Las cartas de los intelectuales en tiempos de Twitter

 

BARCELONA — Más de ciento cincuenta intelectuales de todo el mundo firmaron la carta que publicó el 7 de julio Harper’s Magazine contra la radicalización del activismo progresista. Si revisamos la lista, vemos en ella una variopinta muestra de novelistas (Martin Amis, Margaret Atwood, J. K. Rowling, Ian Buruma, Salman Rushdie), profesores universitarios de signo diverso (Noam Chomsky, Francis Fukuyama) y hasta un excampeón mundial de ajedrez, Garry Kasparov. Ha causado un gran revuelo mediático y, sobre todo, virtual.

En este caso, la forma es claramente el fondo. Porque en una época en que está desapareciendo la epistolaridad, en que la comunicación por escrito se hace por email y mensaje de texto, en que las ruedas de prensa están siendo sustituidas por anuncios en Twitter, lo que más llama la atención es que la intervención pública contra la intolerancia en internet tenga forma de carta. Su anacronismo invita a pensar sobre la vigencia de este tipo de manifiestos colectivos y de la propia figura del intelectual, en el marco del principal conflicto cultural de este inicio de siglo, el que enfrenta al viejo humanismo con la nueva civilización digital.

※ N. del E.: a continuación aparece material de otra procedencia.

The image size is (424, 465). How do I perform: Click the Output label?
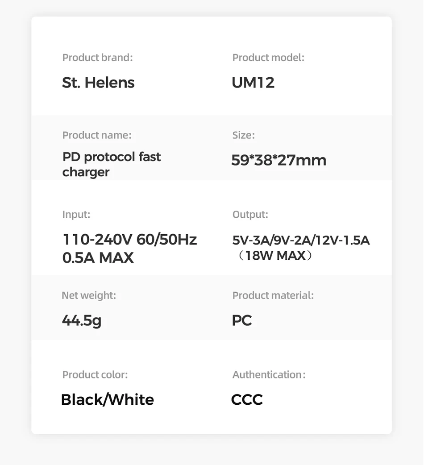[250, 214]
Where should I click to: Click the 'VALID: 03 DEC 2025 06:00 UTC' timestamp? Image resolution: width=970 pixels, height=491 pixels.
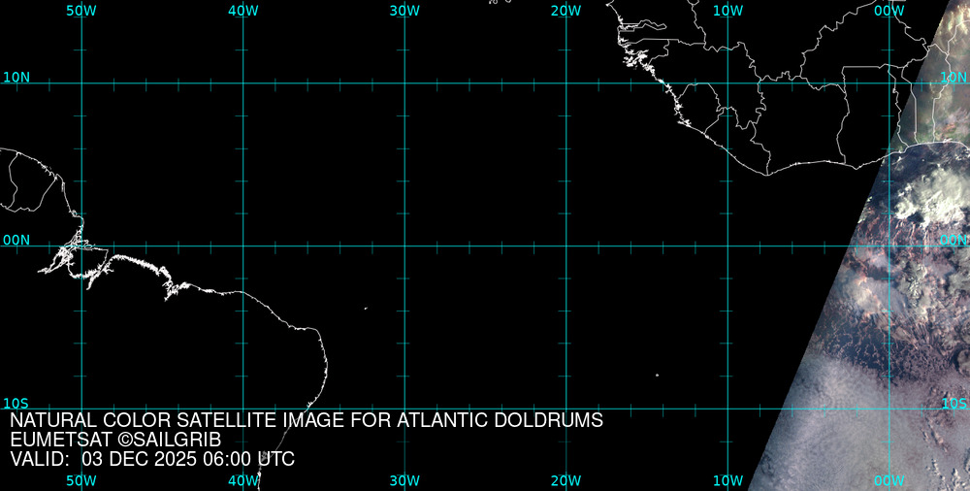pos(152,459)
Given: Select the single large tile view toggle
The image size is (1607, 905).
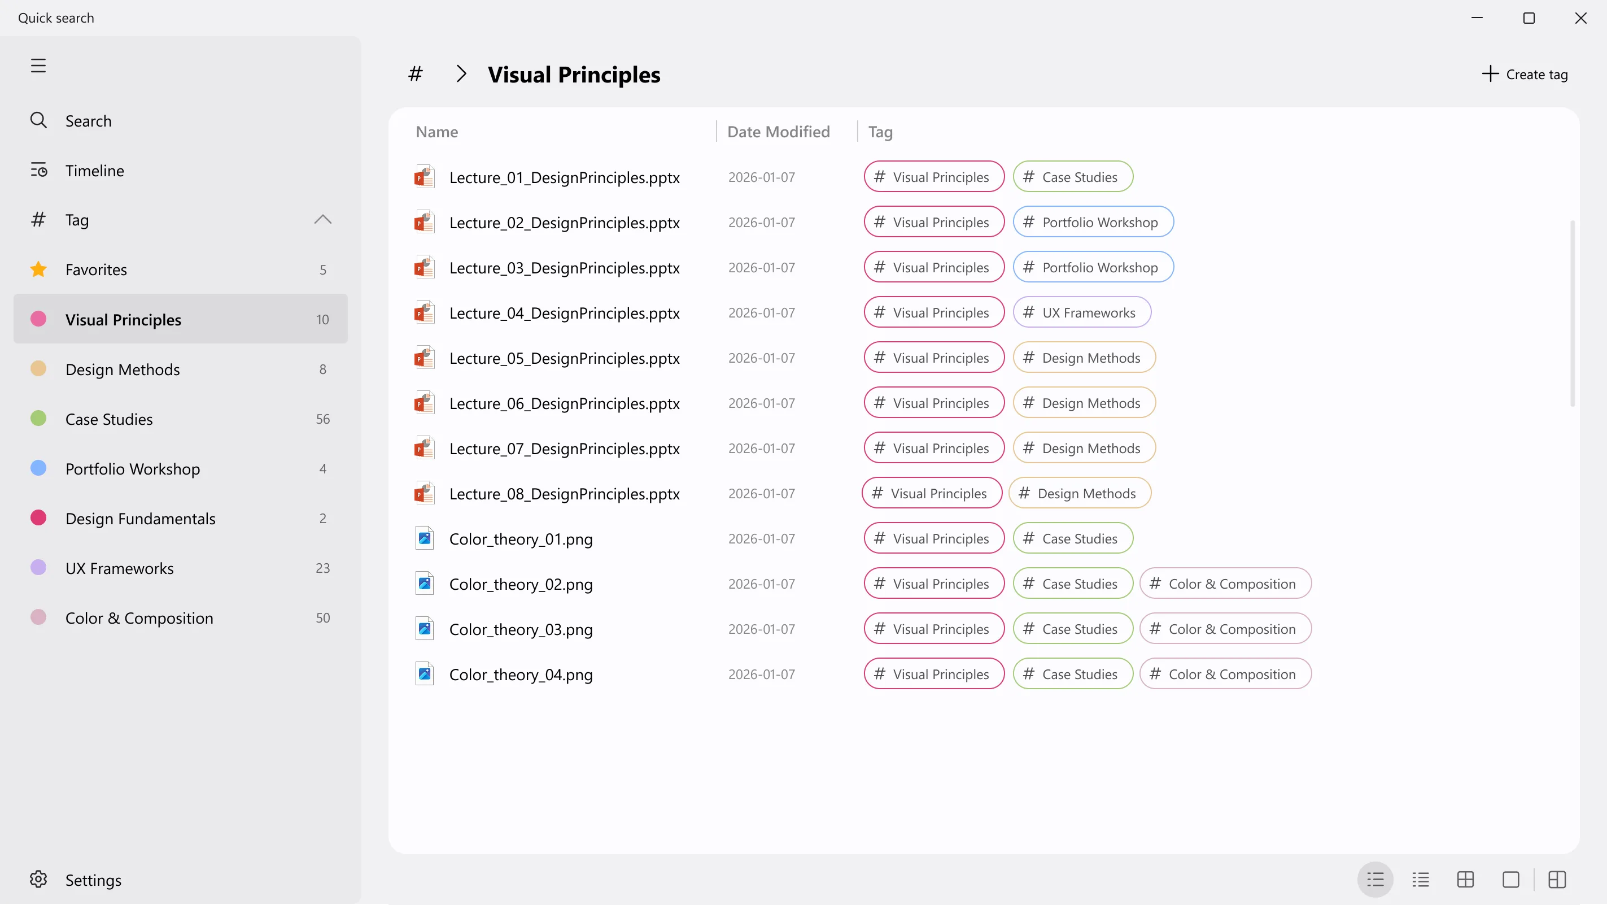Looking at the screenshot, I should coord(1511,879).
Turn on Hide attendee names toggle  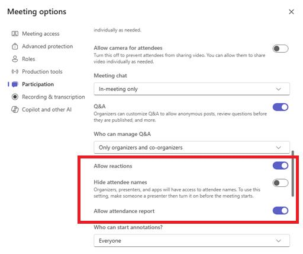[281, 183]
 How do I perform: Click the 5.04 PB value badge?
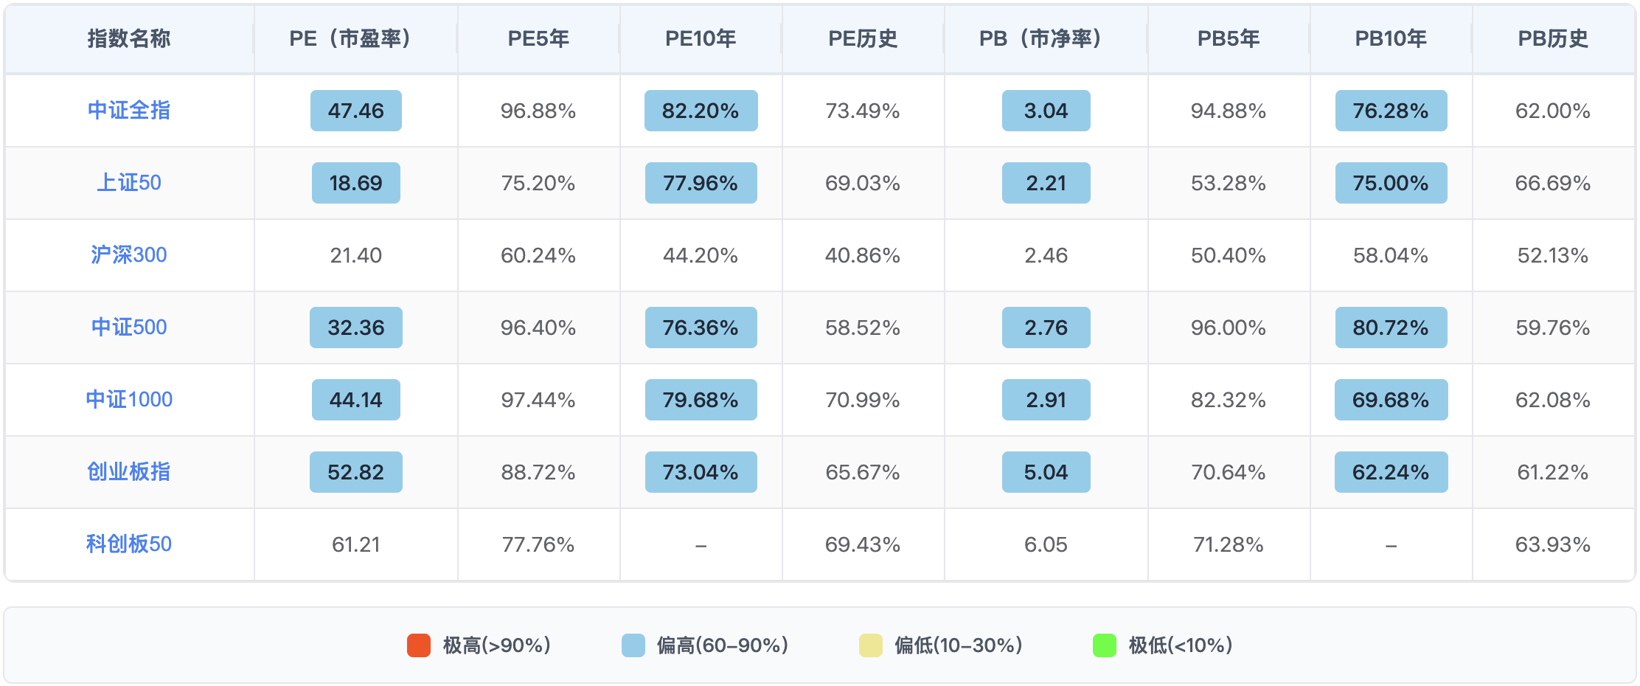pos(1046,472)

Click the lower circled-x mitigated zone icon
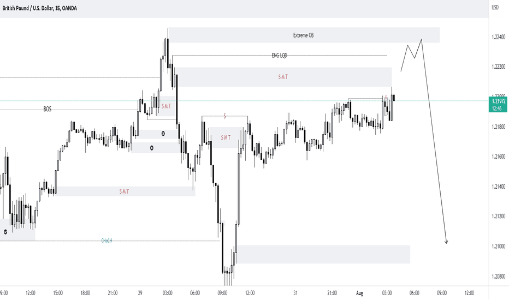point(152,148)
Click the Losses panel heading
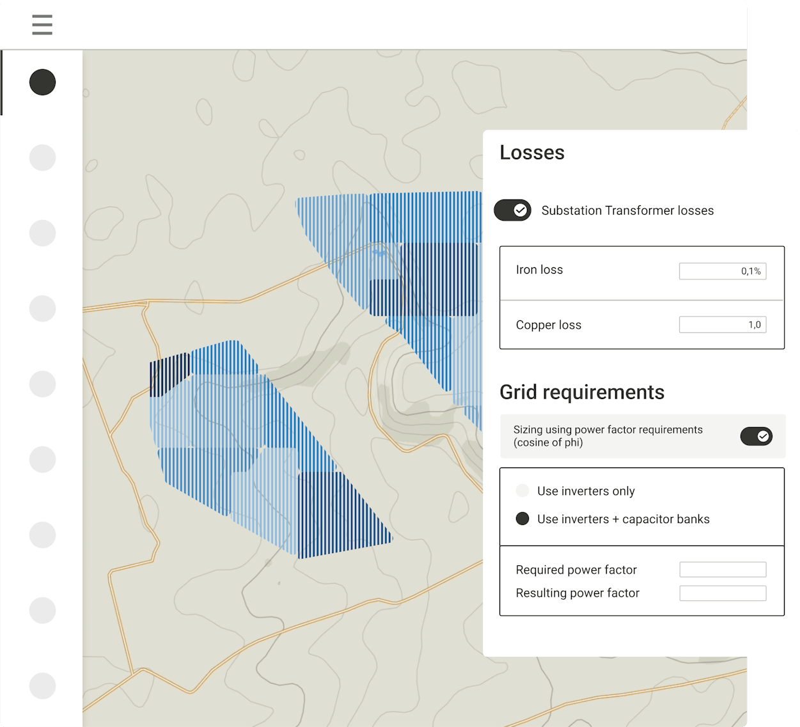The width and height of the screenshot is (800, 727). pyautogui.click(x=532, y=153)
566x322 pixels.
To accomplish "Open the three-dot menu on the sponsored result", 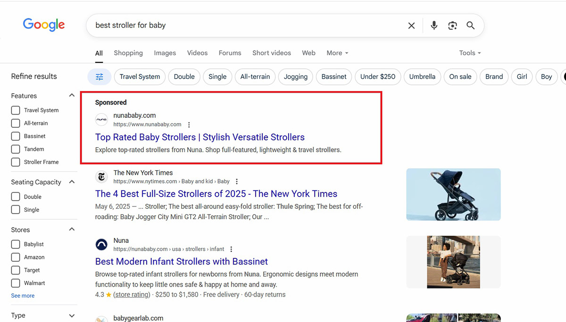I will 189,124.
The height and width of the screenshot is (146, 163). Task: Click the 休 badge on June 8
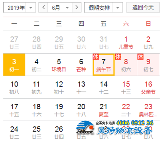[x=118, y=57]
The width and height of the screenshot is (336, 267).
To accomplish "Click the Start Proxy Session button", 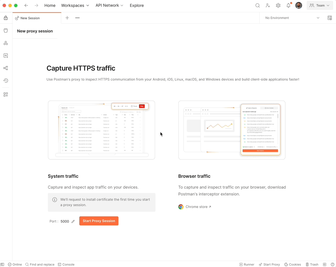I will 99,221.
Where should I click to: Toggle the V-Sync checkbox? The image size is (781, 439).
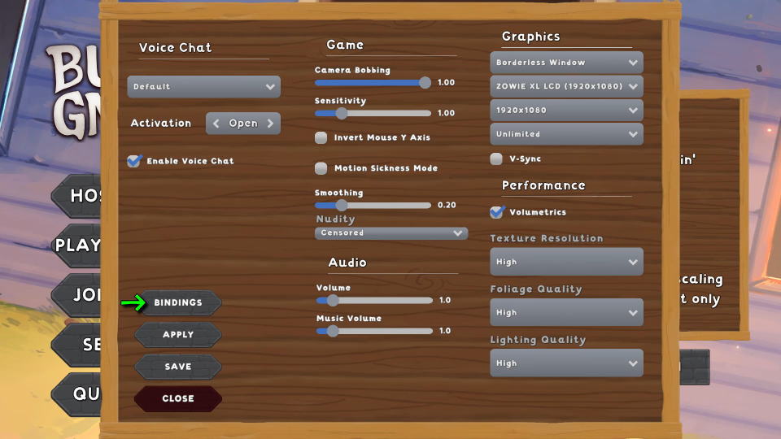pyautogui.click(x=496, y=159)
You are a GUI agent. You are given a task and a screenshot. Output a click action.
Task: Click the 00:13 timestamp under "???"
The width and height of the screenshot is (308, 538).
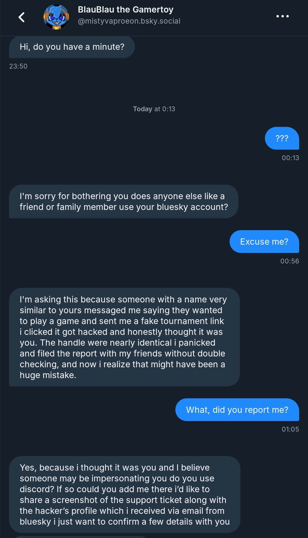(x=290, y=158)
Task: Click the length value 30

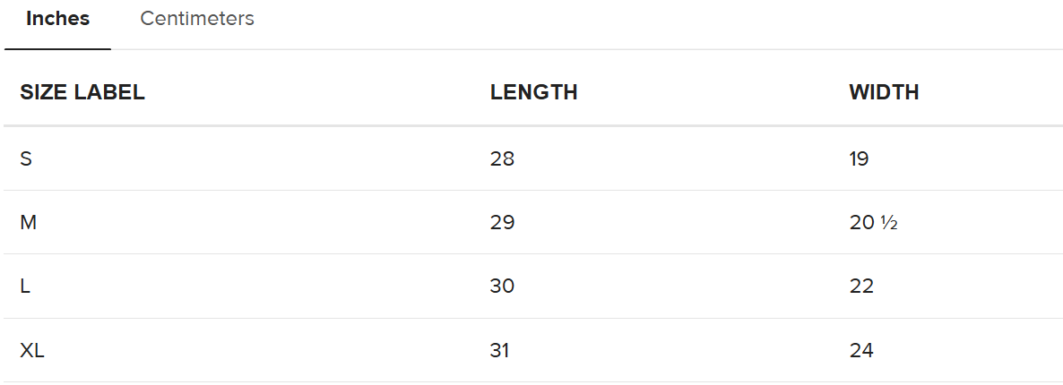Action: [x=502, y=287]
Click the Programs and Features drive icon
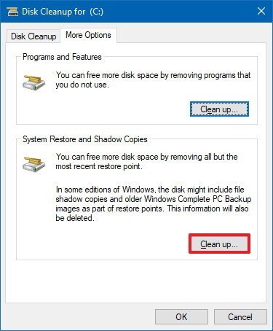This screenshot has height=331, width=273. pyautogui.click(x=34, y=82)
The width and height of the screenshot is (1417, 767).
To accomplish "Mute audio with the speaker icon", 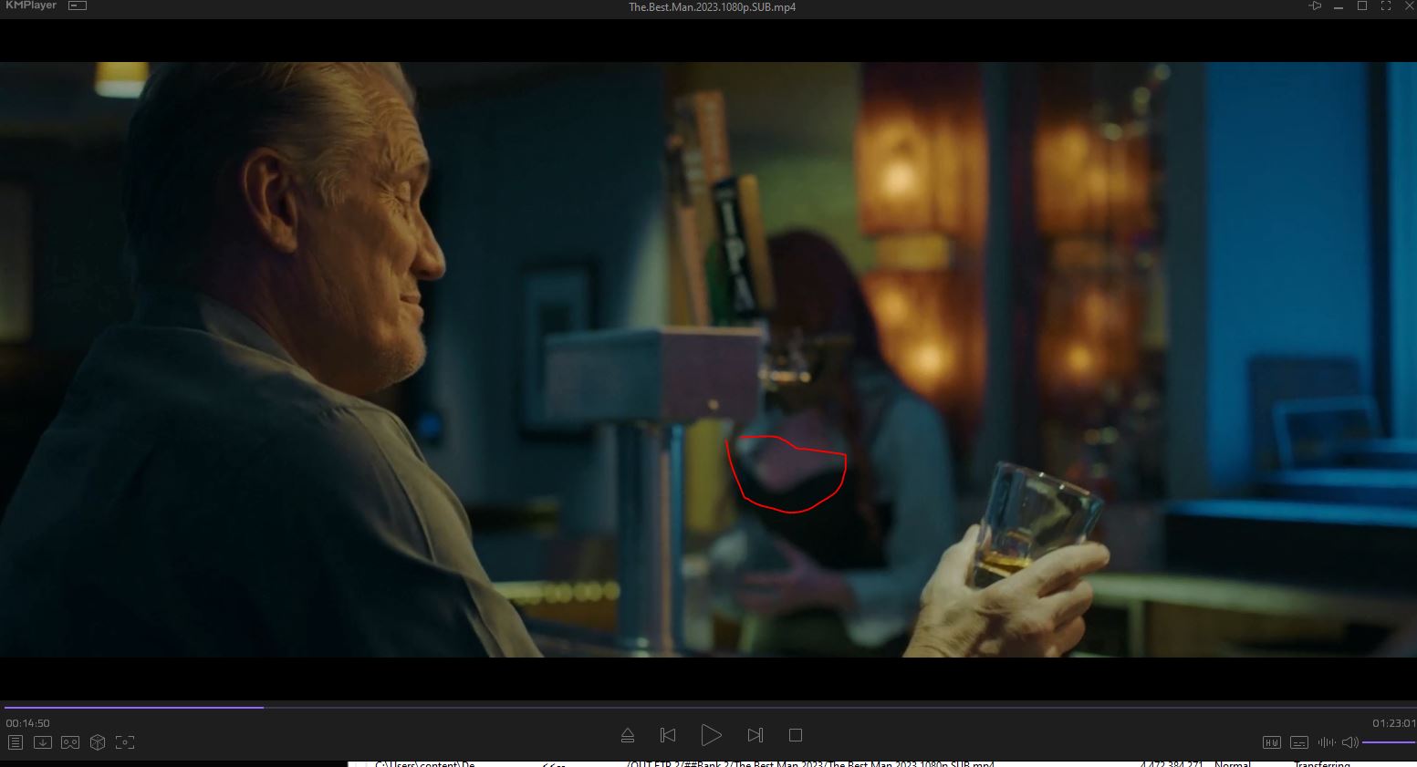I will 1349,742.

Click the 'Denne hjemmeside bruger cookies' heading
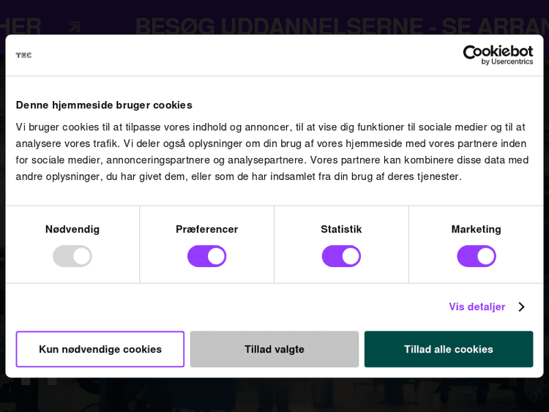tap(104, 105)
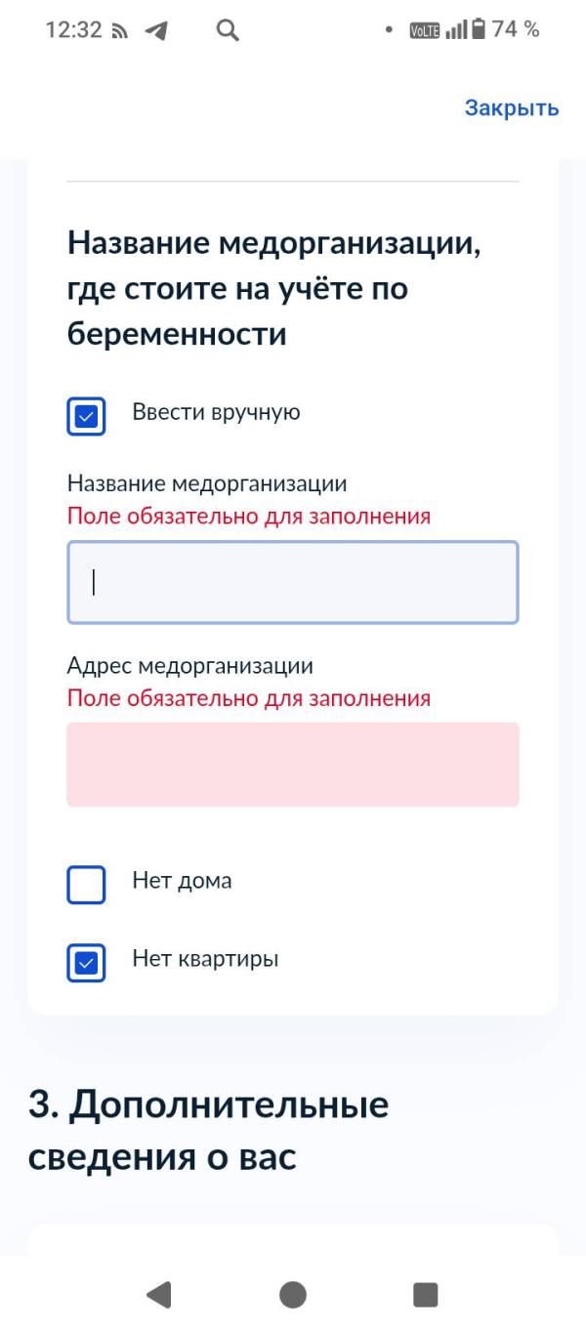Tap the cast icon beside the clock
This screenshot has height=1333, width=586.
(117, 30)
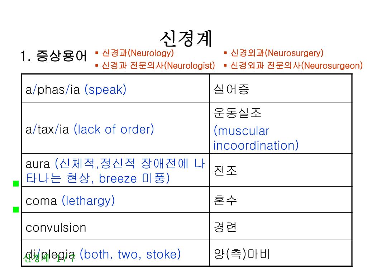367x275 pixels.
Task: Click the slide title 신경계
Action: [186, 39]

Paradójicamente, estamos regresando a un choque entre formas de expresión y de poder parecido al del siglo XIX, cuando nació el concepto de intelectual. Durante décadas, los reyes, presidentes, generales u obispos no dieron crédito a sus ojos: proliferaban en la prensa las tribunas de escritores y periodistas que se atrevían a cuestionar públicamente sus decisiones y sus políticas. Ahora, las nuevas figuras de autoridad, investidas por el prestigio que dan cargos y premios que nacieron durante el siglo XX, asisten con perplejidad a una nueva transición.

Cabe preguntarse si los escritores y profesores más conocidos de los que firman la carta, cuya edad media ronda los setenta años, no se estarán resistiendo a su propia pérdida de relevancia. El intelectual ha sido durante más de cien años el influencer por excelencia, a menudo en alianza con otros miembros de su generación o de su facción política o estética. Recientemente esa condición ha sido usurpada por quienes suman más seguidores en las redes sociales y por enjambres de cuentas de Twitter, unidas por la causa común que identifica un hashtag.

Como nos recuerda el historiador español Santos Juliá en Nosotros, los abajo firmantes: “El intelectual, si nace solo, enseguida se presenta al público en compañía”. Cuando Émile Zola entregó en 1898, en la redacción del diario L’Aurore, su alegato en defensa de Alfred Dreyfus, Georges Clemenceau lo tituló “Yo acuso” y reclutó a “profesores de secundaria y de universidad, hombres de letras, abogados, médicos, sabios, científicos y estudiantes” para que engrosaran con sus nombres y apellidos la lista de la acusación.

Enseguida llegó la respuesta del también escritor, además de político y publicista, Maurice Barrès, quien, en lugar de criticar al poder, criticaba —con el apoyo también de otras firmas— a quienes criticaban al poder. Escribe Juliá: “‘Los intelectuales’ aparecen, pues, como escritores que, al unir su palabra en un acto de protesta, suscitan de inmediato una réplica de otros escritores que, por manifestarse conjuntamente en contra, se convierten también en intelectuales, escindiendo desde su mismo origen el campo de la intelectualidad”.